EXPAT LIFE: DO SPIRITS AND WITCHES INVADE EXPAT COMPOUNDS?

by missfootloose on September 26, 2009 · 16 comments

in Culture and Customs, exotica, Expat life, Ghana

One of the joys of my expat life in Ghana was having an African family living in our compound. Leah was our housekeeper. Her husband Jerome was a restaurant chef working in town and loved helping us out when we had dinner parties. They had a little girl, Emilia, who added love, fun and cheer to the household. A young niece was living with them as well to help take care of her. Emilia’s favorite English phrase was: HowareyouI’mfinethankyouferrymuch! One morning, however, she wasn’t feeling so fine, and everyone was worried. Here’s the story:

OF COCKROACHES, WITCHES AND SPIRITS

We hear Emilia crying in the night and we wake up to a troubled lot this morning. Commotion in the garden, concerned voices. We see a strange woman by the servants’ quarters, her head covered with a scarf of market cloth in a way that is not familiar to me. She’s African, but not from around here.

As we’re eating breakfast, Jerome comes in, looking solemn. “Please, I want to trouble you small,” he says, and asks to use the phone. Emilia is not fine and did not sleep all night.

We ask what is wrong with her. Is she sick?

Apparently in the night she was afraid of a big cockroach, which was not there, and she was crying and sweating, trying to shoo it away. There was no cockroach at all.

We suggest it was a bad dream, a nightmare.

Jerome frowns, unconvinced. “She no sleep!” he says. He explains that Emilia was awake, eyes open, seeing the cockroach that was not there.

Ilustration © Makarova Olga / Dreamstime.com

Leah comes in, carrying Emilia, her tired little head drooping on her mother’s shoulder. We say that a bad dream can cause fear after waking up because a child does not necessarily know dreaming from reality.

They’re not so sure about that. They worry about spirits and witches, they say. They want to take Emilia to a church so she can be prayed for.

They are not church goers, but they must have a church in mind; certainly there are many to choose from.
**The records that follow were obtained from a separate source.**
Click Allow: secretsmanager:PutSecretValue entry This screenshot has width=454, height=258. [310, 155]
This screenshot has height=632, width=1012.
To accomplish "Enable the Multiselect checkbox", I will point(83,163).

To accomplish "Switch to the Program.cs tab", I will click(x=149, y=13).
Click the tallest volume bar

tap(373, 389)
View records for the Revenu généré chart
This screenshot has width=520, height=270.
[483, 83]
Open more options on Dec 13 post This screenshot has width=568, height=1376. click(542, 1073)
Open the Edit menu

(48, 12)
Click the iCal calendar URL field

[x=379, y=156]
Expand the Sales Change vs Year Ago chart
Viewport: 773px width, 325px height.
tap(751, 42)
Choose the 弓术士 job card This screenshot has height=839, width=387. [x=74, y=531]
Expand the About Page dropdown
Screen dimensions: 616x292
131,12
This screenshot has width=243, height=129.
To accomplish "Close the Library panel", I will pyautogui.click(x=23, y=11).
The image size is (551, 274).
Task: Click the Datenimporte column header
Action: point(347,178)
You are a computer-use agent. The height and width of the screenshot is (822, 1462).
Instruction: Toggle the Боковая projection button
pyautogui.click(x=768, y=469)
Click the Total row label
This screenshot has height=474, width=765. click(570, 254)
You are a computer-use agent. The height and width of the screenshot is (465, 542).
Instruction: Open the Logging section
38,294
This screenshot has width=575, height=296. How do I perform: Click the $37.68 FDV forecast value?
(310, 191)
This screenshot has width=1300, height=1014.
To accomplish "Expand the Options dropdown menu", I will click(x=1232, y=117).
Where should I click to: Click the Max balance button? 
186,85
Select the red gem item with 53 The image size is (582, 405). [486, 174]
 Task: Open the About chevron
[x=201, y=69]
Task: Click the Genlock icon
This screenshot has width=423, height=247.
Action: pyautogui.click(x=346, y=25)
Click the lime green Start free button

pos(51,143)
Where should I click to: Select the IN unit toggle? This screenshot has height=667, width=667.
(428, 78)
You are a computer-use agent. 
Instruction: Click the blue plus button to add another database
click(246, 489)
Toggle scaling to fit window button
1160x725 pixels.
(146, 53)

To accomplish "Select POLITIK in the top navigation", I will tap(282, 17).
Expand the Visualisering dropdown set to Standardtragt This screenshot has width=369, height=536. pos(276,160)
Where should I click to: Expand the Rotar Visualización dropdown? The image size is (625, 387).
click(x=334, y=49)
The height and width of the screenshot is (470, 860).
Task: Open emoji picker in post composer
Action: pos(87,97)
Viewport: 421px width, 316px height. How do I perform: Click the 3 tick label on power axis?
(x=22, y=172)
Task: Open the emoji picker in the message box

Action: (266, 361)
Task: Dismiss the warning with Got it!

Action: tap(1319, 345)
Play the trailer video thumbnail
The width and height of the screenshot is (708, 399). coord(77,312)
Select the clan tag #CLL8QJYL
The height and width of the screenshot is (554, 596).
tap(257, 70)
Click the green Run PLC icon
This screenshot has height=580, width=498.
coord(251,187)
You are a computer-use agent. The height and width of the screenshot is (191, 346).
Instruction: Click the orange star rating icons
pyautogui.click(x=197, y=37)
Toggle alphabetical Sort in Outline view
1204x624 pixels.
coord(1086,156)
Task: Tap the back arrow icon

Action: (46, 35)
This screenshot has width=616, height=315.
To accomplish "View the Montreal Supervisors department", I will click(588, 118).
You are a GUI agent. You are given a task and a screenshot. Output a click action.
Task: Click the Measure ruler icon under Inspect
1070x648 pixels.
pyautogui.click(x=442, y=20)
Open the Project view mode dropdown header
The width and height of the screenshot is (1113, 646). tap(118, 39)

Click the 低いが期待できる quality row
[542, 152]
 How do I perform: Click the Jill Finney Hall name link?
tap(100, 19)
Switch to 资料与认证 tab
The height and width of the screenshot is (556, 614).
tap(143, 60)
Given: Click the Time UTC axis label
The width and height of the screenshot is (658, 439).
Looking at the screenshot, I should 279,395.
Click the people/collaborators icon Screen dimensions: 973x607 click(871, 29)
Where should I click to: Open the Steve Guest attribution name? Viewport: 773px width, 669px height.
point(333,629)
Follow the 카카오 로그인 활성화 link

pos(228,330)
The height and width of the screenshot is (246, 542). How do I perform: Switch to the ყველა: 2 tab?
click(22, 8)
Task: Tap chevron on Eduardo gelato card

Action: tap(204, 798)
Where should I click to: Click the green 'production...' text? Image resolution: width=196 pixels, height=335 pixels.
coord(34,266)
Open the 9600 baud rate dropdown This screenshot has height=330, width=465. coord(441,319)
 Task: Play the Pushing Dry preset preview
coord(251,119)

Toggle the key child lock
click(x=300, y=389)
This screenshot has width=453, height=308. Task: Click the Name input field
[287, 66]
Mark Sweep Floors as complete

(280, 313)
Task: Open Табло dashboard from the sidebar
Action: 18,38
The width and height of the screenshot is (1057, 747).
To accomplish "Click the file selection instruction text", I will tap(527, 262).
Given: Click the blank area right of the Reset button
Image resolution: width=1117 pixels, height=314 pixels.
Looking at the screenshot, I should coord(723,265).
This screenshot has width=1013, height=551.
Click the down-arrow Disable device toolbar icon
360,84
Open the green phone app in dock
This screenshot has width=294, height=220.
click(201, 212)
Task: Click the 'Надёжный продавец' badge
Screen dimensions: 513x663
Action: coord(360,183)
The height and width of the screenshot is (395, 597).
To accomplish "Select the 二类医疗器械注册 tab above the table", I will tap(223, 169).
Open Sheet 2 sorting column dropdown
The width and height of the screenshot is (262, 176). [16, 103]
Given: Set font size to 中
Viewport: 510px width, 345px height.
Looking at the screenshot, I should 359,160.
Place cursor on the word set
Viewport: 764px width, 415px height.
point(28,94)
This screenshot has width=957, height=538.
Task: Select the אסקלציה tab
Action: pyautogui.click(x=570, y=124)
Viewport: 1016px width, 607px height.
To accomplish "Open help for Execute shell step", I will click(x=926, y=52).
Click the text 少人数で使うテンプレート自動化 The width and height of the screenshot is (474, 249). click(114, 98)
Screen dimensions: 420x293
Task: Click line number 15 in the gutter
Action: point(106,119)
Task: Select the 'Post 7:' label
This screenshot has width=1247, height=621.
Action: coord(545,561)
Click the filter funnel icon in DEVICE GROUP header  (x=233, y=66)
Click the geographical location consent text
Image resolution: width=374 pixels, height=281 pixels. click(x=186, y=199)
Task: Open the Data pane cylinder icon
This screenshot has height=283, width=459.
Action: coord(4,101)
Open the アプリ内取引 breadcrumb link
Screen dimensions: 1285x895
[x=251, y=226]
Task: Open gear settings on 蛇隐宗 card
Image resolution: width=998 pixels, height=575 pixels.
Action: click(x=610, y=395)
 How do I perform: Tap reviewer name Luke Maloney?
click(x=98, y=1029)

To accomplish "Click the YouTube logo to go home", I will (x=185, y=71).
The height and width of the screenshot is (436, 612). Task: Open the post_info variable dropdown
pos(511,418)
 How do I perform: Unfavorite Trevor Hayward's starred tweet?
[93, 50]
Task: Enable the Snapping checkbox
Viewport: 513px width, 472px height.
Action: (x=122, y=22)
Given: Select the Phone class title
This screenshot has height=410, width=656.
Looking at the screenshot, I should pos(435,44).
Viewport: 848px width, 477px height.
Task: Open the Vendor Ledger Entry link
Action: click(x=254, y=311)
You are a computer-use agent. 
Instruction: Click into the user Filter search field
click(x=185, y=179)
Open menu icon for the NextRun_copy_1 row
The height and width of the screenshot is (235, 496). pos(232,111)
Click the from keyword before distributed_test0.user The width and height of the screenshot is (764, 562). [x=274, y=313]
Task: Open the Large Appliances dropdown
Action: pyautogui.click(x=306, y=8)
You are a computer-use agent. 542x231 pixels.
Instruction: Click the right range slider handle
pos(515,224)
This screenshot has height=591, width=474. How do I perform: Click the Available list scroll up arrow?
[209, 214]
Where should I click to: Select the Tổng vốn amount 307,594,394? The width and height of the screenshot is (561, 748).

Photo by Ruminatrix / CC BY-NC-ND

Religion is a national industry in Ghana and charismatic and evangelical churches sprout by the side of the road like paw paw trees. They have alluring names like Shower of Blessings Church, Mantel of Grace Prayer Center, Christ Victory Church, Miracle Temple. Every Sunday the air is alive with the sounds of drumming, shouting and psalm-singing. Sometimes on other days as well, and on occasion late into the night. Some Ghanaians consider this noise pollution as you can read here, but I digress.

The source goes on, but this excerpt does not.